- Document passage -
-------

At the same time, on Turkish territory, a similar Patriot missile system has been deployed. Now the Americans are saying that they will deploy the Patriot system in Jordan as well, and we have data on this. How can we understand this? They are criticizing us regarding a contract that has yet to be implemented, while their missiles are actively being deployed. These missiles are now on the ground.
Al-Hayat: Has Russia started to send missiles to Syria?
Bogdanov: This is a political decision that can only be issued by the supreme command.
Al-Hayat: You criticize the West's decision to lift the ban on arming the opposition, yet here you are continuing to supply weapons to the regime. Why have you not agreed on a Security Council resolution to ban sending weapons to all Syrian parties?
Bogdanov: We had a bad experience in this regard. I will remind you of a historical example. What happened in Libya? The UN Security Council adopted a resolution to ban armament. On this basis, Russia decided to stop all kinds of military cooperation with Libya. We withdrew all military experts and stopped all military exports.
At the same time, our French and Arab partners publicly spoke about continuing to supply weapons to the opposition in Benghazi. They parachuted in weapons and then sent experts. Thus, they disrespected common agreements and decisions.
Now, regarding the situation in Syria, we have declared that we are ready to stop all kinds of armament to all parties — this was an issue that President Vladimir Putin discussed with French President Francois Hollande. The question, however, is how can we monitor the implementation of such an agreement? With regard to the Syrian government, this is easy. But how will we monitor the performance and activity of opposition parties and groups?
The border cannot be controlled; we know that weapons and zealous militants are being smuggled through the border with Turkey and other countries. The West hasn't said anything to us about this issue, and during our meetings we raised the following question: Explain to us how we can implement this ban in practice? We never received a response from them.
Al-Hayat: What about the Tartous naval base in Syria? Do you have soldiers there?
Bogdanov: I lived in Syria for ten years and visited this location many times when we had an actual military presence there. Currently, there is no one in Syria from the Russian Defense Ministry. We never, at any time, had a real military base in Tartous. This is a maintenance center for ships that pass through the Mediterranean, a technical center. There is not even a deep dock that allows ships to approach, refuel or undergo repairs. This center has no military or strategic significance. It never did and it doesn't now.
Al-Hayat: US-Russian relations have been severely damaged because of your position on Syria. How do you view this issue?
Bogdanov: We believe that public opinion in the Arab world is being impacted in an active way, and the Russian position is being distorted. From the outset we called for a political solution on the basis of a compromise, and we are against foreign intervention in any form. We are against repeating what happened in Iraq and Libya. This is not because we support Saddam Hussein or Moammar Gadhafi, but because international law and the UN Charter must be respected. If we abandon the legal course, the strongest will have the final say. They bombed, destroyed and made a big mess, then said: “Look, we've rescued the Iraqi and Libyan people from dictatorship.” Then what? The current reality is clear to us.

-------

- Instruction -
Write out, word for word, the stretch of the Syria interview from "Bogdanov: I lived" through "it doesn't now.".

- Data section -
-------

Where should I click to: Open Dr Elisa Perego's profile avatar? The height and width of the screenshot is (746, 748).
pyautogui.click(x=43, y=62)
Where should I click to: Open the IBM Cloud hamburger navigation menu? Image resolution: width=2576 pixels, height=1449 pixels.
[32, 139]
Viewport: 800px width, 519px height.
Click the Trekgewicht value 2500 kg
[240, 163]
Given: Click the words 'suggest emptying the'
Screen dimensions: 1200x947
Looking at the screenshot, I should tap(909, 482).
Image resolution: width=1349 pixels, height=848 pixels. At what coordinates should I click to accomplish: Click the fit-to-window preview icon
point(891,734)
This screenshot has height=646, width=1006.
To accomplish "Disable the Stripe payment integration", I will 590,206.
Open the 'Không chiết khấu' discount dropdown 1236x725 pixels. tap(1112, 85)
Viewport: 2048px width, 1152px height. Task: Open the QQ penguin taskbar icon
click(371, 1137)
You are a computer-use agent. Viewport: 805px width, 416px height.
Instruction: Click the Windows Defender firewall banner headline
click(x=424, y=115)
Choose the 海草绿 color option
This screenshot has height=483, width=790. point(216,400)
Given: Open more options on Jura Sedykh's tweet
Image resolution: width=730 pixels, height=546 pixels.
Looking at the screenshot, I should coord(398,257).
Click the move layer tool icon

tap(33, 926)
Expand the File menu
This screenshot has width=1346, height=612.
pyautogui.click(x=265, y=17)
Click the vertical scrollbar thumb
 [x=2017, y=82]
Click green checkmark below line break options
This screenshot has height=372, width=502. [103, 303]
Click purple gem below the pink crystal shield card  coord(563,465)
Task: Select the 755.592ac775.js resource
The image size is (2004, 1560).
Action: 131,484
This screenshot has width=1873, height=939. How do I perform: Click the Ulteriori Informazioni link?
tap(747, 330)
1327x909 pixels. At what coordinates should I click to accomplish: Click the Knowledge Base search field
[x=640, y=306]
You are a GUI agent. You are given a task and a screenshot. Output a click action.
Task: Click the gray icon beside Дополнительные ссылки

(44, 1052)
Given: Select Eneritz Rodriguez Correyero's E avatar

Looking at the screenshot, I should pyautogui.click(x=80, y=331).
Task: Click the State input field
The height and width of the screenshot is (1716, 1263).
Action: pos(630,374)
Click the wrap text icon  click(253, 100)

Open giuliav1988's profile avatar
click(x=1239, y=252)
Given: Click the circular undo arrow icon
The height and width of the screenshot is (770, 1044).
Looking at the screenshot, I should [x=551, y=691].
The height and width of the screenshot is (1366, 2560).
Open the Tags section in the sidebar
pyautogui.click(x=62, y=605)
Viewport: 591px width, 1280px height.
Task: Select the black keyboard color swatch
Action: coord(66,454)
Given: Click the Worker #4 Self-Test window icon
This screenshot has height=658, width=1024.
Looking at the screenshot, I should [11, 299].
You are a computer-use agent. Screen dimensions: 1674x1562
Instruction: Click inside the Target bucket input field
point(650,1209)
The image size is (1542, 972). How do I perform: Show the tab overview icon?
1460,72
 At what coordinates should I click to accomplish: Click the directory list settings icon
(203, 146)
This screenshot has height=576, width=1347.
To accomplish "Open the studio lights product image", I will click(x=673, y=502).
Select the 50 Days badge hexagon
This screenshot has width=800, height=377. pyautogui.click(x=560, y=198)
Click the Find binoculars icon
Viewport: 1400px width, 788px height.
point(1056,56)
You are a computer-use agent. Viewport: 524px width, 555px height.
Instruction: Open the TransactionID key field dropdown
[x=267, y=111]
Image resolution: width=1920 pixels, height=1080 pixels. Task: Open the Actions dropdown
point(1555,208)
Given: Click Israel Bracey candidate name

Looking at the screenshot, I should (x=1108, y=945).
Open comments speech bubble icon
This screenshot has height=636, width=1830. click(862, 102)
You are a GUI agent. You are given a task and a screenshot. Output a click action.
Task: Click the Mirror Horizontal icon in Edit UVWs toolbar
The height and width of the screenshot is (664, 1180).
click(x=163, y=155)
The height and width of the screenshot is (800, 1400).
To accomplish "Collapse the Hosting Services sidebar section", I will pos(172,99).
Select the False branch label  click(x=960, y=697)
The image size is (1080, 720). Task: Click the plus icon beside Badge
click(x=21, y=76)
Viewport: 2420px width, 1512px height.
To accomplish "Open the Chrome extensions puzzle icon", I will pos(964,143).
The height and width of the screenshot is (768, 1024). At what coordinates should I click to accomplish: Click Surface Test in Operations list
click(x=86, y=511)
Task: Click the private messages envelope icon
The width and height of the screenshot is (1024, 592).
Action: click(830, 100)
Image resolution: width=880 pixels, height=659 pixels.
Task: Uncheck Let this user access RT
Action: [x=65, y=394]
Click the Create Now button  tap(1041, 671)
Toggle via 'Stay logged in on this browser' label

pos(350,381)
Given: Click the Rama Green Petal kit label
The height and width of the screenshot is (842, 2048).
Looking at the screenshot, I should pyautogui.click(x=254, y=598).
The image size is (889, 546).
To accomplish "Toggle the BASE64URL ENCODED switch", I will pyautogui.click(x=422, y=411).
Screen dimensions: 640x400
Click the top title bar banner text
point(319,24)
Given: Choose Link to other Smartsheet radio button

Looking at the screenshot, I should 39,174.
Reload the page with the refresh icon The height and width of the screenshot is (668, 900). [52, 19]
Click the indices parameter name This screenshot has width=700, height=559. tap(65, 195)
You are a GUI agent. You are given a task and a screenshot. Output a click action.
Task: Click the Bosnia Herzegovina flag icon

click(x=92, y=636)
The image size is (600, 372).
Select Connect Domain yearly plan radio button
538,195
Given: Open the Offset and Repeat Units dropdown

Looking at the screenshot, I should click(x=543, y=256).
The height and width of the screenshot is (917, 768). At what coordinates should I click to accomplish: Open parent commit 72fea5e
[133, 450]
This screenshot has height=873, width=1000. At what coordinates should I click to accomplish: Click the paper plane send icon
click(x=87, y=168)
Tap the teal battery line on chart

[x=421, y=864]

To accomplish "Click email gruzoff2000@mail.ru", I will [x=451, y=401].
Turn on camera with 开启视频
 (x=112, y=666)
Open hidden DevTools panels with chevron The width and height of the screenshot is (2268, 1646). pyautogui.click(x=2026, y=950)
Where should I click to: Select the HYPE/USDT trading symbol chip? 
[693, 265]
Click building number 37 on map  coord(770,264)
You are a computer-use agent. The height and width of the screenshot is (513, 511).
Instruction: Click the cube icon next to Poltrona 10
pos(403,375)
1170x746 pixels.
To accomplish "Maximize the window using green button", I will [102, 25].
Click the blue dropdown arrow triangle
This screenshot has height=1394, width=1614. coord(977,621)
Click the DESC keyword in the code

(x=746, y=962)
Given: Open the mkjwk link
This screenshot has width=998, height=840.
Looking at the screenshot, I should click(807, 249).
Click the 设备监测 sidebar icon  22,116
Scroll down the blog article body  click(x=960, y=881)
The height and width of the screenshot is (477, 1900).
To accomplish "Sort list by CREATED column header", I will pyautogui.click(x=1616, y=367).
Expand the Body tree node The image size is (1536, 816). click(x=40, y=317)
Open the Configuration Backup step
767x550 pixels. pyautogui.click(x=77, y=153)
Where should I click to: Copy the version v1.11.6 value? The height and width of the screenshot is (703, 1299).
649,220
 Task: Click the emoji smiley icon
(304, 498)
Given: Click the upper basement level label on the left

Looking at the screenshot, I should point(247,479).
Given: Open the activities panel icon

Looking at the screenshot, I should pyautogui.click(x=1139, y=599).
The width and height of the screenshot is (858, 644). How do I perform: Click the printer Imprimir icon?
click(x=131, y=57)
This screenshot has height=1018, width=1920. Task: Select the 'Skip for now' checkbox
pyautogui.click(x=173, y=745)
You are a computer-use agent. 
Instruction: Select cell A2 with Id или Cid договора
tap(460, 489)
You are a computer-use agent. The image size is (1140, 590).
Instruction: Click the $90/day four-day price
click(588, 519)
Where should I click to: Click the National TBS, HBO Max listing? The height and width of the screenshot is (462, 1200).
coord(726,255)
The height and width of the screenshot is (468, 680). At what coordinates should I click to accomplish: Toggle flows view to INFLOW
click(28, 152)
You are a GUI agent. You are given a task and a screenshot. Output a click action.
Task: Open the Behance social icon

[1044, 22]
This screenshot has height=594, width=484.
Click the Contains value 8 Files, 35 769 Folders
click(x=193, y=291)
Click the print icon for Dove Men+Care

-------

- Final answer -
Bogdanov: I lived in Syria for ten years and visited this location many times when we had an actual military presence there. Currently, there is no one in Syria from the Russian Defense Ministry. We never, at any time, had a real military base in Tartous. This is a maintenance center for ships that pass through the Mediterranean, a technical center. There is not even a deep dock that allows ships to approach, refuel or undergo repairs. This center has no military or strategic significance. It never did and it doesn't now.